What this task involves = Repeat the entries exactly, keeping every line as it is.

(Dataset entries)
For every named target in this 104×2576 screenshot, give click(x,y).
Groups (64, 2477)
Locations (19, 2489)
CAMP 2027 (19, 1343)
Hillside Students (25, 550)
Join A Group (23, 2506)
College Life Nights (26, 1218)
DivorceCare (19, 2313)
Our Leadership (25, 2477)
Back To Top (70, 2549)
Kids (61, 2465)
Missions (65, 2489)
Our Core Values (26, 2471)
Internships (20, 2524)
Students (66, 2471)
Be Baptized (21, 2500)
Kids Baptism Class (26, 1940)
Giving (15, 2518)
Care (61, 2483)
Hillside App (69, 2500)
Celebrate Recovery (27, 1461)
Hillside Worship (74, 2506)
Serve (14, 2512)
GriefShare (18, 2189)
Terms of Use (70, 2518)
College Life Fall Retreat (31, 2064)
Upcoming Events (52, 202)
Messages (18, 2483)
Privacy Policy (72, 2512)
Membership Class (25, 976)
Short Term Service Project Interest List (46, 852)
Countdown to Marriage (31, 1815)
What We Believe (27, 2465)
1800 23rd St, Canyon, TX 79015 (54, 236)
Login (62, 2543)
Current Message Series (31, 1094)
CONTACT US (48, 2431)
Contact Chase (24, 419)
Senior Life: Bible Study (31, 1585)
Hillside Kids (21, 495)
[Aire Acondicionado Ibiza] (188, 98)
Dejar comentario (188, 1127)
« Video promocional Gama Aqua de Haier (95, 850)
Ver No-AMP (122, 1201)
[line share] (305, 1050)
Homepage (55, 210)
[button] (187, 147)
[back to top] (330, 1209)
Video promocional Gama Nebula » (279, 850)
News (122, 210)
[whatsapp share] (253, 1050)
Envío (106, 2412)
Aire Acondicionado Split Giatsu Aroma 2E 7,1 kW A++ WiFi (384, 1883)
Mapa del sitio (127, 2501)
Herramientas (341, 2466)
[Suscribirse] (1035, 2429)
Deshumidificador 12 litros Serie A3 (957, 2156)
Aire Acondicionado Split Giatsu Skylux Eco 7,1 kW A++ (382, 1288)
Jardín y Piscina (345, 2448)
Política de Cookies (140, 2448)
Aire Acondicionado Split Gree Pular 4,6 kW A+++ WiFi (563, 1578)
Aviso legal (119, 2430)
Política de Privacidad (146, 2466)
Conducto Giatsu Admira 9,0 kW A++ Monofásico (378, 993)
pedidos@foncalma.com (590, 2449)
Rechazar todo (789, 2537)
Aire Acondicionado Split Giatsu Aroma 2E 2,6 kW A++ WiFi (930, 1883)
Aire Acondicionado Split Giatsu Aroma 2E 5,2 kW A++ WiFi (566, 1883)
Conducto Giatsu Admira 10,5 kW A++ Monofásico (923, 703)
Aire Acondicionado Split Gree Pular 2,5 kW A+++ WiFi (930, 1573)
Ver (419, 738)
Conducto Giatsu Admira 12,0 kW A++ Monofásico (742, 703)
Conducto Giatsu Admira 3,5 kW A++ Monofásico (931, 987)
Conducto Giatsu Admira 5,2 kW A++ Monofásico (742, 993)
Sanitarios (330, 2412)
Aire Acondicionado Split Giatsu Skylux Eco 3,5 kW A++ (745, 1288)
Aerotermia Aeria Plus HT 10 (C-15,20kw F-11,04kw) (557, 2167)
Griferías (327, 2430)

Solution below =
For every named target in this 104×2576 screenshot, give click(x,y).
Groups (64, 2477)
Locations (19, 2489)
CAMP 2027 (19, 1343)
Hillside Students (25, 550)
Join A Group (23, 2506)
College Life Nights (26, 1218)
DivorceCare (19, 2313)
Our Leadership (25, 2477)
Back To Top (70, 2549)
Kids (61, 2465)
Missions (65, 2489)
Our Core Values (26, 2471)
Internships (20, 2524)
Students (66, 2471)
Be Baptized (21, 2500)
Kids Baptism Class (26, 1940)
Giving (15, 2518)
Care (61, 2483)
Hillside App (69, 2500)
Celebrate Recovery (27, 1461)
Hillside Worship (74, 2506)
Serve (14, 2512)
GriefShare (18, 2189)
Terms of Use (70, 2518)
College Life Fall Retreat (31, 2064)
Upcoming Events (52, 202)
Messages (18, 2483)
Privacy Policy (72, 2512)
Membership Class (25, 976)
Short Term Service Project Interest List (46, 852)
Countdown to Marriage (31, 1815)
What We Believe (27, 2465)
1800 23rd St, Canyon, TX 79015 (54, 236)
Login (62, 2543)
Current Message Series (31, 1094)
CONTACT US (48, 2431)
Contact Chase (24, 419)
Senior Life: Bible Study (31, 1585)
Hillside Kids (21, 495)
[Aire Acondicionado Ibiza] (188, 98)
Dejar comentario (188, 1127)
« Video promocional Gama Aqua de Haier (95, 850)
Ver No-AMP (122, 1201)
[line share] (305, 1050)
Homepage (55, 210)
[button] (187, 147)
[back to top] (330, 1209)
Video promocional Gama Nebula » (279, 850)
News (122, 210)
[whatsapp share] (253, 1050)
Envío (106, 2412)
Aire Acondicionado Split Giatsu Aroma 2E 7,1 kW A++ WiFi (384, 1883)
Mapa del sitio (127, 2501)
Herramientas (341, 2466)
[Suscribirse] (1035, 2429)
Deshumidificador 12 litros Serie A3 (957, 2156)
Aire Acondicionado Split Giatsu Skylux Eco 7,1 kW A++ (382, 1288)
Jardín y Piscina (345, 2448)
Política de Cookies (140, 2448)
Aire Acondicionado Split Gree Pular 4,6 kW A+++ WiFi (563, 1578)
Aviso legal (119, 2430)
Política de Privacidad (146, 2466)
Conducto Giatsu Admira 9,0 kW A++ Monofásico (378, 993)
pedidos@foncalma.com (590, 2449)
Rechazar todo (789, 2537)
Aire Acondicionado Split Giatsu Aroma 2E 2,6 kW A++ WiFi (930, 1883)
Aire Acondicionado Split Giatsu Aroma 2E 5,2 kW A++ WiFi (566, 1883)
Conducto Giatsu Admira 10,5 kW A++ Monofásico (923, 703)
Aire Acondicionado Split Gree Pular 2,5 kW A+++ WiFi (930, 1573)
Ver (419, 738)
Conducto Giatsu Admira 12,0 kW A++ Monofásico (742, 703)
Conducto Giatsu Admira 3,5 kW A++ Monofásico (931, 987)
Conducto Giatsu Admira 5,2 kW A++ Monofásico (742, 993)
Sanitarios (330, 2412)
Aire Acondicionado Split Giatsu Skylux Eco 3,5 kW A++ (745, 1288)
Aerotermia Aeria Plus HT 10 (C-15,20kw F-11,04kw) (557, 2167)
Griferías (327, 2430)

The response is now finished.